(Stored items)
===

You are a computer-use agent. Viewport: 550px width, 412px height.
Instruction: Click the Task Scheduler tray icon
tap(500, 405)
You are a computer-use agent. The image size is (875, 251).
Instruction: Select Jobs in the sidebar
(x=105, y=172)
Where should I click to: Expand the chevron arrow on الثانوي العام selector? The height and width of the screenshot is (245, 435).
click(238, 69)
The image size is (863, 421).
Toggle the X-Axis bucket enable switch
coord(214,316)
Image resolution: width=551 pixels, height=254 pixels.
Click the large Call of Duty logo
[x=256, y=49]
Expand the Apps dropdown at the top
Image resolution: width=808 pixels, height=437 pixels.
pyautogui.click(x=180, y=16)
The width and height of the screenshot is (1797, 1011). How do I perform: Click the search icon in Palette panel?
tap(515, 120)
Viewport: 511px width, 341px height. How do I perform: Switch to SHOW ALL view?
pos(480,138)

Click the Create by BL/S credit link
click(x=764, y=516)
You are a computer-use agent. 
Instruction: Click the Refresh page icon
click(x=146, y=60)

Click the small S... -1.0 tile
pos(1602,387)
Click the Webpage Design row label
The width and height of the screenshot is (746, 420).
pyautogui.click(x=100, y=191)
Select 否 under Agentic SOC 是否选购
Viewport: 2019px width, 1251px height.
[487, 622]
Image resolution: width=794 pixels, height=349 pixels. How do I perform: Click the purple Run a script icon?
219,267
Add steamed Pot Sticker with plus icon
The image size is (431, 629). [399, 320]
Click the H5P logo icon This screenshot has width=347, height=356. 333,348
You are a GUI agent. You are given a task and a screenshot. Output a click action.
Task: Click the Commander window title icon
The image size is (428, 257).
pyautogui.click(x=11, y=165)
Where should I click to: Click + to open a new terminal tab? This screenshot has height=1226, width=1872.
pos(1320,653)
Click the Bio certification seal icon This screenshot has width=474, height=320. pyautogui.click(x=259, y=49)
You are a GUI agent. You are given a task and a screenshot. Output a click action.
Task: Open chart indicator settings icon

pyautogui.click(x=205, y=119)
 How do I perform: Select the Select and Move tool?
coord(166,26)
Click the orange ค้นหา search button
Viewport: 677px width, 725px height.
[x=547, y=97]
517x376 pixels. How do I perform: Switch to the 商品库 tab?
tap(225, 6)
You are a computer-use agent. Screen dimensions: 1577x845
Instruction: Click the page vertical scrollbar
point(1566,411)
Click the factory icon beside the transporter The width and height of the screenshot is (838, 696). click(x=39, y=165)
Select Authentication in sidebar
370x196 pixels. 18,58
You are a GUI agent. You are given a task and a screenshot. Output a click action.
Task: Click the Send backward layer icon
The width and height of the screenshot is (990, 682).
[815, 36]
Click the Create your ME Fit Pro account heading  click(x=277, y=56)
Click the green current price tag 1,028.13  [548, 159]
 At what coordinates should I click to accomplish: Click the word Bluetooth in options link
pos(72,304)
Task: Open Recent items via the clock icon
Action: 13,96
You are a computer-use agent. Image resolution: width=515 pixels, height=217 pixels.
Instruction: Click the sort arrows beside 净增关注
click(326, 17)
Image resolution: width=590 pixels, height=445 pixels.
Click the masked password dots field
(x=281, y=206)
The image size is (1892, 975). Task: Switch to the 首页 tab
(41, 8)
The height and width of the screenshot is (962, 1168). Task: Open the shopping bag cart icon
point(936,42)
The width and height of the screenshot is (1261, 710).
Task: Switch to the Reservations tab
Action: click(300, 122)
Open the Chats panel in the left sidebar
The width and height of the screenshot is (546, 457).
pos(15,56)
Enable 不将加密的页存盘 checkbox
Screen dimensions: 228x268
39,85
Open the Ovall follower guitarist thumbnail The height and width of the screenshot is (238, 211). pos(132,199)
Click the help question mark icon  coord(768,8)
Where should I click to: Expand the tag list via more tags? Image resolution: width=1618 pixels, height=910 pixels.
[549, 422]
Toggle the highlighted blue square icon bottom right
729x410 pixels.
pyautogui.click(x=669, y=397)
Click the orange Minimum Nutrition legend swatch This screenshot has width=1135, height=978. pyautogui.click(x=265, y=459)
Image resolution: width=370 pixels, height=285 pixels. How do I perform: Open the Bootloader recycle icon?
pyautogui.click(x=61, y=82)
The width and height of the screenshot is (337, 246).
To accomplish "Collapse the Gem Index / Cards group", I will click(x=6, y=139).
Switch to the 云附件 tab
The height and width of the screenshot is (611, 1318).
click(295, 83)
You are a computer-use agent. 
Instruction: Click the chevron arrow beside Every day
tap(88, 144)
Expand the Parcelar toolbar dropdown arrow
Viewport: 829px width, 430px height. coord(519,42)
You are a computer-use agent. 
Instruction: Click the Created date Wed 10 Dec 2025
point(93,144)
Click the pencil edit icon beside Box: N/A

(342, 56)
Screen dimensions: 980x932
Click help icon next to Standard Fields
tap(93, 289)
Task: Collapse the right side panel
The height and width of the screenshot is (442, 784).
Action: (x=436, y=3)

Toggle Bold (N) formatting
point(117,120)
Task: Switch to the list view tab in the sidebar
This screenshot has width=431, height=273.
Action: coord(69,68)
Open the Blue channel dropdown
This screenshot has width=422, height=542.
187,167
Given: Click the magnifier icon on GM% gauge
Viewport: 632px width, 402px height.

===

Reproduce every one of the stored items above word for word, with nothing left out or changed.

You are a computer-use agent. Viewport: 550px width, 412px height.
Instruction: Click the Task Scheduler tray icon
tap(500, 405)
You are a computer-use agent. The image size is (875, 251).
Instruction: Select Jobs in the sidebar
(x=105, y=172)
Where should I click to: Expand the chevron arrow on الثانوي العام selector? The height and width of the screenshot is (245, 435).
click(238, 69)
The image size is (863, 421).
Toggle the X-Axis bucket enable switch
coord(214,316)
Image resolution: width=551 pixels, height=254 pixels.
Click the large Call of Duty logo
[x=256, y=49]
Expand the Apps dropdown at the top
Image resolution: width=808 pixels, height=437 pixels.
pyautogui.click(x=180, y=16)
The width and height of the screenshot is (1797, 1011). How do I perform: Click the search icon in Palette panel?
tap(515, 120)
Viewport: 511px width, 341px height. How do I perform: Switch to SHOW ALL view?
pos(480,138)

Click the Create by BL/S credit link
click(x=764, y=516)
You are a computer-use agent. 
Instruction: Click the Refresh page icon
click(x=146, y=60)

Click the small S... -1.0 tile
pos(1602,387)
Click the Webpage Design row label
The width and height of the screenshot is (746, 420).
pyautogui.click(x=100, y=191)
Select 否 under Agentic SOC 是否选购
Viewport: 2019px width, 1251px height.
[487, 622]
Image resolution: width=794 pixels, height=349 pixels. How do I perform: Click the purple Run a script icon?
219,267
Add steamed Pot Sticker with plus icon
The image size is (431, 629). [399, 320]
Click the H5P logo icon This screenshot has width=347, height=356. 333,348
You are a GUI agent. You are given a task and a screenshot. Output a click action.
Task: Click the Commander window title icon
The image size is (428, 257).
pyautogui.click(x=11, y=165)
Where should I click to: Click + to open a new terminal tab? This screenshot has height=1226, width=1872.
pos(1320,653)
Click the Bio certification seal icon This screenshot has width=474, height=320. pyautogui.click(x=259, y=49)
You are a GUI agent. You are given a task and a screenshot. Output a click action.
Task: Open chart indicator settings icon

pyautogui.click(x=205, y=119)
 How do I perform: Select the Select and Move tool?
coord(166,26)
Click the orange ค้นหา search button
Viewport: 677px width, 725px height.
[x=547, y=97]
517x376 pixels. How do I perform: Switch to the 商品库 tab?
tap(225, 6)
You are a computer-use agent. Screen dimensions: 1577x845
Instruction: Click the page vertical scrollbar
point(1566,411)
Click the factory icon beside the transporter The width and height of the screenshot is (838, 696). click(x=39, y=165)
Select Authentication in sidebar
370x196 pixels. 18,58
You are a GUI agent. You are given a task and a screenshot. Output a click action.
Task: Click the Send backward layer icon
The width and height of the screenshot is (990, 682).
[815, 36]
Click the Create your ME Fit Pro account heading  click(x=277, y=56)
Click the green current price tag 1,028.13  [548, 159]
 At what coordinates should I click to accomplish: Click the word Bluetooth in options link
pos(72,304)
Task: Open Recent items via the clock icon
Action: 13,96
You are a computer-use agent. Image resolution: width=515 pixels, height=217 pixels.
Instruction: Click the sort arrows beside 净增关注
click(326, 17)
Image resolution: width=590 pixels, height=445 pixels.
Click the masked password dots field
(x=281, y=206)
The image size is (1892, 975). Task: Switch to the 首页 tab
(41, 8)
The height and width of the screenshot is (962, 1168). Task: Open the shopping bag cart icon
point(936,42)
The width and height of the screenshot is (1261, 710).
Task: Switch to the Reservations tab
Action: click(300, 122)
Open the Chats panel in the left sidebar
The width and height of the screenshot is (546, 457).
pos(15,56)
Enable 不将加密的页存盘 checkbox
Screen dimensions: 228x268
39,85
Open the Ovall follower guitarist thumbnail The height and width of the screenshot is (238, 211). pos(132,199)
Click the help question mark icon  coord(768,8)
Where should I click to: Expand the tag list via more tags? Image resolution: width=1618 pixels, height=910 pixels.
[549, 422]
Toggle the highlighted blue square icon bottom right
729x410 pixels.
pyautogui.click(x=669, y=397)
Click the orange Minimum Nutrition legend swatch This screenshot has width=1135, height=978. pyautogui.click(x=265, y=459)
Image resolution: width=370 pixels, height=285 pixels. How do I perform: Open the Bootloader recycle icon?
pyautogui.click(x=61, y=82)
The width and height of the screenshot is (337, 246).
To accomplish "Collapse the Gem Index / Cards group", I will click(x=6, y=139).
Switch to the 云附件 tab
The height and width of the screenshot is (611, 1318).
click(295, 83)
You are a computer-use agent. 
Instruction: Click the chevron arrow beside Every day
tap(88, 144)
Expand the Parcelar toolbar dropdown arrow
Viewport: 829px width, 430px height. coord(519,42)
You are a computer-use agent. 
Instruction: Click the Created date Wed 10 Dec 2025
point(93,144)
Click the pencil edit icon beside Box: N/A

(342, 56)
Screen dimensions: 980x932
Click help icon next to Standard Fields
tap(93, 289)
Task: Collapse the right side panel
The height and width of the screenshot is (442, 784).
Action: (x=436, y=3)

Toggle Bold (N) formatting
point(117,120)
Task: Switch to the list view tab in the sidebar
This screenshot has width=431, height=273.
Action: coord(69,68)
Open the Blue channel dropdown
This screenshot has width=422, height=542.
187,167
Given: Click the magnifier icon on GM% gauge
Viewport: 632px width, 402px height.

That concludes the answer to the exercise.